* Task to carry out: Comb the records below for the string "Toggle" and copy each line where it turns up.

* Items from a dataset:
== Segment start ==
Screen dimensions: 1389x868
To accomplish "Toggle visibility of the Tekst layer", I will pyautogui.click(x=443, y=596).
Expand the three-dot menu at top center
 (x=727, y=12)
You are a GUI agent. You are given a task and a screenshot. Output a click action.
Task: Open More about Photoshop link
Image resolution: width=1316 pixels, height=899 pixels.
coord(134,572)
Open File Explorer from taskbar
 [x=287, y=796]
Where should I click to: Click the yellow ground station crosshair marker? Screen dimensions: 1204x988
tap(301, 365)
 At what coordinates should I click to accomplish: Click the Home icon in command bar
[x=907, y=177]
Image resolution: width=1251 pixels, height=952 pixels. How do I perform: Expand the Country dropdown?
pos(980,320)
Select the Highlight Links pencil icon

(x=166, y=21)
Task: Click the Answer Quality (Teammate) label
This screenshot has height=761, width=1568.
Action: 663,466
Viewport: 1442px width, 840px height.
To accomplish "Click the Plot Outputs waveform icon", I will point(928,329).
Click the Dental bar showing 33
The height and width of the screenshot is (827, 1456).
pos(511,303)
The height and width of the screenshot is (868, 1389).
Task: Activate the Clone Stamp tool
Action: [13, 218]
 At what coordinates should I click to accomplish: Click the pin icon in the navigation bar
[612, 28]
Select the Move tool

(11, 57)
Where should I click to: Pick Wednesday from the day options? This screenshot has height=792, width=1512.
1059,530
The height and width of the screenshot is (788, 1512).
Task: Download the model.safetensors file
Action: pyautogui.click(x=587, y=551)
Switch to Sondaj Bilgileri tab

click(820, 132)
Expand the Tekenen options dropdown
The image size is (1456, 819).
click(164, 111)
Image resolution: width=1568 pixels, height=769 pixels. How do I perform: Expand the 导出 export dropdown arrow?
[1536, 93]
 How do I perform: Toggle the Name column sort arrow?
== Segment end ==
* Written response:
To accomplish "Toggle visibility of the Tekst layer", I will pyautogui.click(x=443, y=596).
 How do I perform: Toggle the Name column sort arrow?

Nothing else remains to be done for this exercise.